American vice admiral

Mary Marcella Jackson (born 1966) is a retired United States Navy officer.

== Career ==
Mary Jackson graduated from high school in Wimberley, Texas and her Navy biography list her as a native. However, she was born in Spain and spent 15 years of her life in Saudi Arabia as a child. Her father was a US Army Air Corps officer during World War II and also a geologist. Jackson decided to become an oceanographer at an early age and chose to study with the Navy to save on tuition fees. She graduated from the US Naval Academy in 1988 with a Bachelor of Science degree in physics, but particularly specialised in oceanography. She was awarded a post graduate degree in engineering management from George Washington University.

Jackson became a surface warfare officer in 1989. She served on board ships in the Atlantic and Pacific fleets. This included stints as assistant operations officer and navigator with fleet replenishment ship USS Willamette and as operations officer on the destroyer USS Briscoe and guided missile cruiser USS Vella Gulf.
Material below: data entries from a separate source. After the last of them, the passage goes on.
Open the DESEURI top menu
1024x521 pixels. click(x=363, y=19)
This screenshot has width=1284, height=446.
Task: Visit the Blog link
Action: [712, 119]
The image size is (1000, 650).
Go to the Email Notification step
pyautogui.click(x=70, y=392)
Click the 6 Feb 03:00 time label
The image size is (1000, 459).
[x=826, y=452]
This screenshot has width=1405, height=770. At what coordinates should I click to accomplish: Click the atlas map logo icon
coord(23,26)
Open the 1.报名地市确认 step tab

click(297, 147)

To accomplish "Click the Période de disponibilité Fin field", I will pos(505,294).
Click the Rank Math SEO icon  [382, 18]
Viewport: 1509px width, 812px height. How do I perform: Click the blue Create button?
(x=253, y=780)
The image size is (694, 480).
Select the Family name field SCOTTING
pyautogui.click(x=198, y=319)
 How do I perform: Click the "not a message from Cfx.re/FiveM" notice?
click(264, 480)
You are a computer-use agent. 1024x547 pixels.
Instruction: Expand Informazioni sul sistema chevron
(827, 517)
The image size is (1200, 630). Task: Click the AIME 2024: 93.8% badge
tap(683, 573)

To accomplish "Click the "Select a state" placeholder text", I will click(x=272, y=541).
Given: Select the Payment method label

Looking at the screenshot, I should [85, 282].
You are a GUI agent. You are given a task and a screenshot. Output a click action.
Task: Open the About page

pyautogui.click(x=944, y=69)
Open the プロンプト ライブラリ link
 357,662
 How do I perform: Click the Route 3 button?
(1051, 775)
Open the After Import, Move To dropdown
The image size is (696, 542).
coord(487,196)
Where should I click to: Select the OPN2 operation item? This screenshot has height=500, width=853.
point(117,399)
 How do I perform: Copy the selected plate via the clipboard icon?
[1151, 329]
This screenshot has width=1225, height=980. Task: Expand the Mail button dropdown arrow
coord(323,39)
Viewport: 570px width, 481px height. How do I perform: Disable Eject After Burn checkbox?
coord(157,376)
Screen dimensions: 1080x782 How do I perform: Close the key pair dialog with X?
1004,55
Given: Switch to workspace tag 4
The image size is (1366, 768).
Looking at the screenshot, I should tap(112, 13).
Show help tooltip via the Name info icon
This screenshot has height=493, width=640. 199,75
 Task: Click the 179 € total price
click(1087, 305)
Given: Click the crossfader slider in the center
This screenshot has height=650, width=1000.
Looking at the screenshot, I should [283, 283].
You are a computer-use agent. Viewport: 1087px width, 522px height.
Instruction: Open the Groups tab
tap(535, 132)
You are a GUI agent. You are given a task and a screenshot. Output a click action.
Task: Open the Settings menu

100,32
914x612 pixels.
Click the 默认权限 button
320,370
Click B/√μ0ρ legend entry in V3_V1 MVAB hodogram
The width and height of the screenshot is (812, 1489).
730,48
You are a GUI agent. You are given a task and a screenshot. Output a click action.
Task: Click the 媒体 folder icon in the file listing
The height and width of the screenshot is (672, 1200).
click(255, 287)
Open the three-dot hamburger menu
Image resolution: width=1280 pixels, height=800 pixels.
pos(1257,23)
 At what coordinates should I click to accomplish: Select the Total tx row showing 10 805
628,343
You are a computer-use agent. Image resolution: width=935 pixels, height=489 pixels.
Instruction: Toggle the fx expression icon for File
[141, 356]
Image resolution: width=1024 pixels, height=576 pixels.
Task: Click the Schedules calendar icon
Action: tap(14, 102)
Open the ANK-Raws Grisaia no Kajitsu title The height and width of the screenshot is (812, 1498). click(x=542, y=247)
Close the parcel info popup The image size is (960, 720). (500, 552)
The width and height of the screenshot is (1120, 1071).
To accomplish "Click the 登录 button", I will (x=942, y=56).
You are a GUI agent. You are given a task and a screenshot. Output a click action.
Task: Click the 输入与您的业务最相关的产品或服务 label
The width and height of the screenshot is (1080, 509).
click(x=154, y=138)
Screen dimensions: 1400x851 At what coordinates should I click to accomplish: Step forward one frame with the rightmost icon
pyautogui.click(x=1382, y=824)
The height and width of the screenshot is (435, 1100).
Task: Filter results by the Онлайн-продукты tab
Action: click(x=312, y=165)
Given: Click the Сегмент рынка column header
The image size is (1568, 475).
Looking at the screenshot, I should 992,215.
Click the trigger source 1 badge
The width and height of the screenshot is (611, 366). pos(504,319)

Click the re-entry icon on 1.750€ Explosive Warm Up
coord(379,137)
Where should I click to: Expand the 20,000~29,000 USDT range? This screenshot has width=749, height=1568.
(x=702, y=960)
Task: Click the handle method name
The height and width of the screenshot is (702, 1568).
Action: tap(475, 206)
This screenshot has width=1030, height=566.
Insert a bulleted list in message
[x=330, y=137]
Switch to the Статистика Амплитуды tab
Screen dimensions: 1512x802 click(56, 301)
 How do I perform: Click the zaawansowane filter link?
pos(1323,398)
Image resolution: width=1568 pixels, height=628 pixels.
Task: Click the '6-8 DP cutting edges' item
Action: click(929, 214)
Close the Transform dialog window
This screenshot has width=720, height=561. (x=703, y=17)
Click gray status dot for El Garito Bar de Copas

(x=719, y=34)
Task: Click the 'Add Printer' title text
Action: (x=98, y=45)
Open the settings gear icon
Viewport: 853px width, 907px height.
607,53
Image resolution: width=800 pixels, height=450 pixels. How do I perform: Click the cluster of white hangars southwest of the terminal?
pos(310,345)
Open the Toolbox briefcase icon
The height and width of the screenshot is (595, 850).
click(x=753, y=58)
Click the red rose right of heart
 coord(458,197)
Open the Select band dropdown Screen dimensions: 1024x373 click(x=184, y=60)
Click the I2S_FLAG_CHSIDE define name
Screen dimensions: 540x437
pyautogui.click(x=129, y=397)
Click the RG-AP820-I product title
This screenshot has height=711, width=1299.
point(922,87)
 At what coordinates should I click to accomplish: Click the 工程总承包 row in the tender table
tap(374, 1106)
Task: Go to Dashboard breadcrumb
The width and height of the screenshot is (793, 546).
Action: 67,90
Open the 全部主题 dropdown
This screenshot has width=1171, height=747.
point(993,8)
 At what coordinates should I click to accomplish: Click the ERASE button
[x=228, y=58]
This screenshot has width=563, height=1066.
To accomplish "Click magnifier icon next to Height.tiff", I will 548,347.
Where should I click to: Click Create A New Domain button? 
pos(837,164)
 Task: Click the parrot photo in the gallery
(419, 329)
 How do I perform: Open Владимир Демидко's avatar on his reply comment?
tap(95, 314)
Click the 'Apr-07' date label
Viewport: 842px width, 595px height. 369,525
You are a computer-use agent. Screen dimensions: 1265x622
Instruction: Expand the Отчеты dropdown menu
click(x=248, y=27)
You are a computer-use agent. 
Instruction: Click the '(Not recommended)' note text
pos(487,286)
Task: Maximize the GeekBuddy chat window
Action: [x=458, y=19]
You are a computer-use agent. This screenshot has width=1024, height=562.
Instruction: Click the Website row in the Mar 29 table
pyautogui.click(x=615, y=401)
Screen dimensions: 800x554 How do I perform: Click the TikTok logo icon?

Jackson was executive officer on the guided missile destroyer USS Stout before receiving her first command, the guided missile destroyer USS McFaul. The McFaul was the flagship of Combined Task Force Iraqi Maritime and Destroyer Squadron 50.

Jackson has also served as a navigation and seamanship instructor at the Naval Academy and as theater air and missile defense officer with Joint Forces Command. She was flag secretary to the commander of naval surface forces, chief of staff to the commander of the mid-Atlantic region and has held positions with Navy Personnel Command. Jackson has also been executive officer and commander of Naval Station Norfolk. Jackson commanded Navy Region Southeast from July 18, 2014, to February 23, 2017. She was appointed vice admiral and commander of Navy Installations Command in April 2017, responsible for all of the US Navy's on-shore infrastructure – 71 installations on almost one million acres of land. She was promoted directly from the one-star rank of Rear admiral (lower half) to three-star rank. She relinquished command of Navy Installations in May 2020 and was awarded the Distinguished Service Medal.